Het is belangrijk om dit in de gaten te houden, vooral met het oog op de mogelijke gevolgen voor Egypte. Egypte kampt met een tekort aan aardgas voor de lokale markt, wat van tijd tot tijd heeft geleid tot stroomuitval. Bovendien maakt de nijpende economische situatie de gasstroom uit Israël noodzakelijk - zowel voor de binnenlandse markt als, niet minder belangrijk, voor de export om de uitgeputte Egyptische schatkist van buitenlandse valuta te voorzien. Huidige schattingen wijzen op een scherpe daling van de gasexport naar Egypte met ongeveer 70%(!). Dit kan ernstige interne en regionale politieke gevolgen hebben. De woedende reactie van president Sisi op wat werd geïnterpreteerd als een Israëlische poging om Palestijnen uit de Gazastrook naar de Sinaï te evacueren, weerspiegelde zijn bezorgdheid over zowel de slechte economische positie van Egypte als de strategische implicaties van het feit dat het Gazaprobleem naar de voortuin van Egypte werd geduwd. Een paar dagen geleden stegen de brandstofprijzen in Egypte met ongeveer 15%, maar de regering zei dat ze de prijzen van basisproducten niet zal verhogen. De verslechterende economische situatie van Egypte zou een grote zorg moeten zijn voor de regio en daarbuiten.
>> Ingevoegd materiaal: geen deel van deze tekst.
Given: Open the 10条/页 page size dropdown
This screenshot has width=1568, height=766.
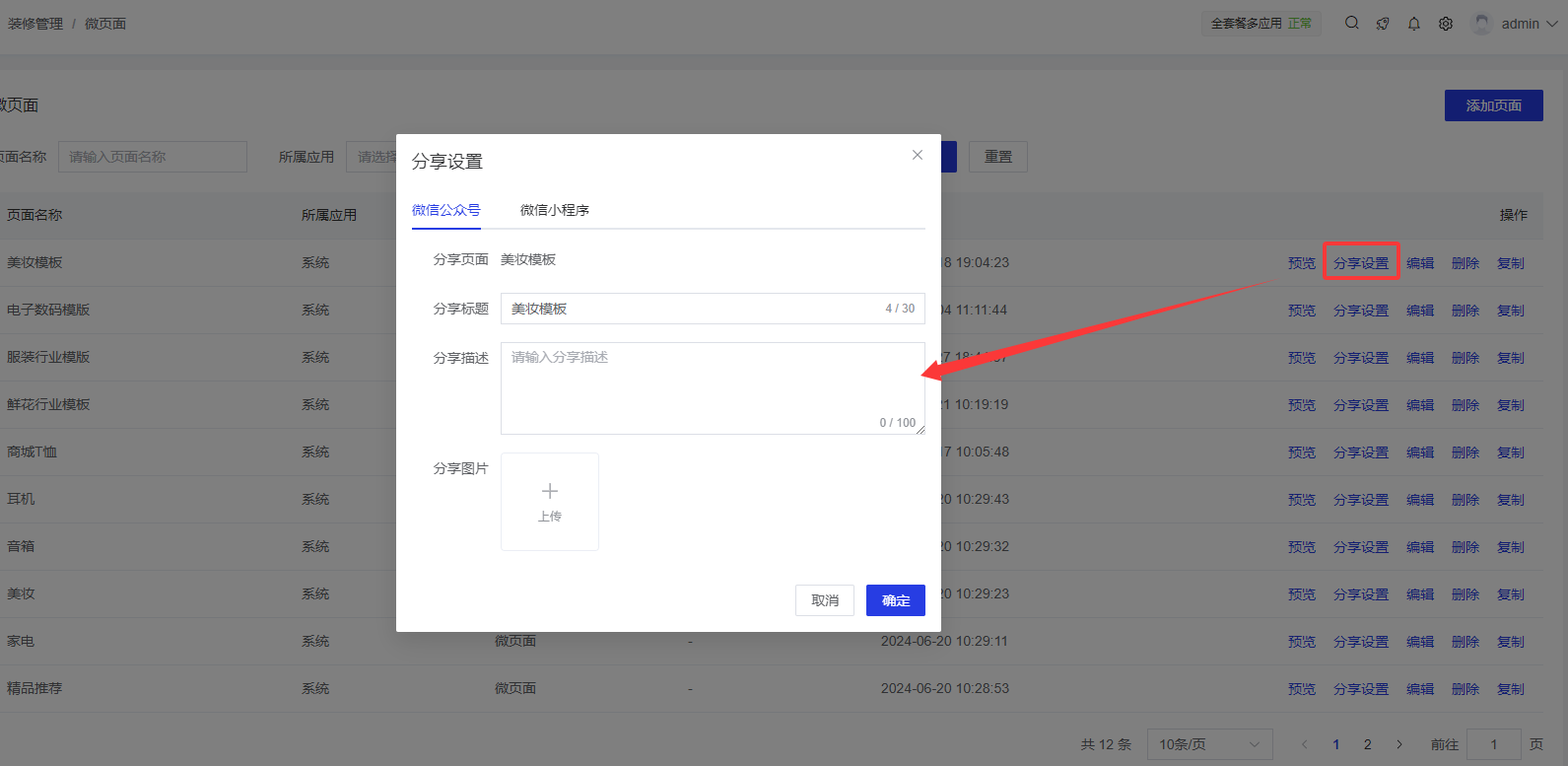Looking at the screenshot, I should point(1209,744).
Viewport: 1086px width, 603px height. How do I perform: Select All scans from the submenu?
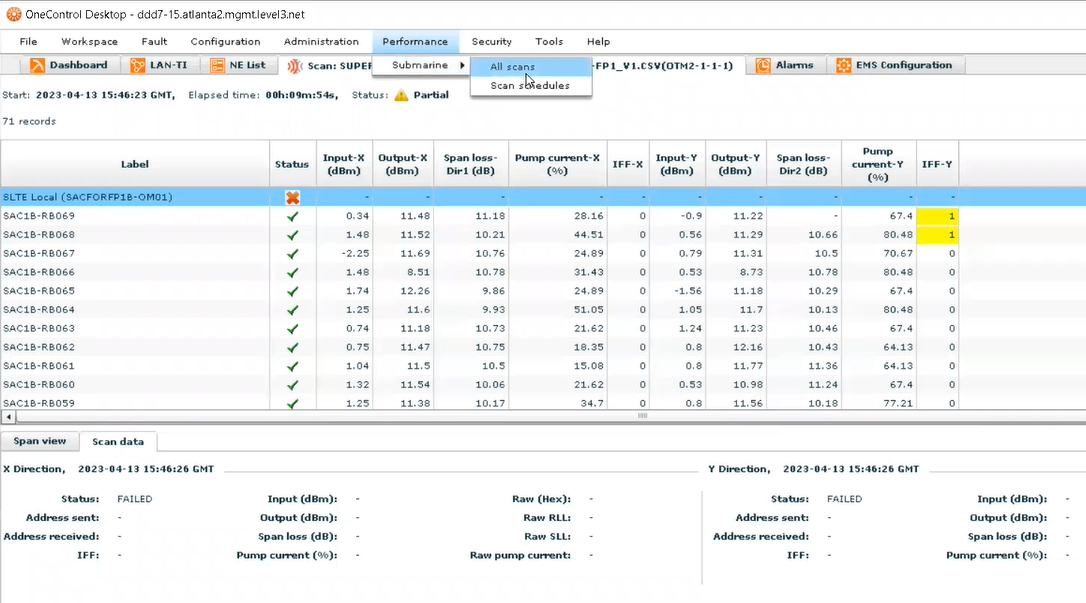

Een even interessante arena is Libanon. De boringen door Total in blok 9 hebben geen positieve resultaten opgeleverd. Hoewel het Libanese ministerie van Energie geen officiële aankondiging heeft gedaan, blijkt uit rapporten dat er geen gas is gevonden. Dit is een vrij gebruikelijke uitkomst in de energiesector, aangezien er vaak geen gas wordt gevonden bij de eerste boring. Maar gezien de huidige economische en politieke omstandigheden in Libanon is dit geen goed nieuws. Er zijn berichten dat de Libanese regering probeert de betreffende bedrijven ervan te overtuigen om in blok 8 te boren om het "energiemomentum" te behouden. In de huidige omstandigheden, met botsingen tussen Hezbollah en Israël, wordt de energie-invalshoek natuurlijk naar de achtergrond geschoven, maar later zal deze heel belangrijk zijn.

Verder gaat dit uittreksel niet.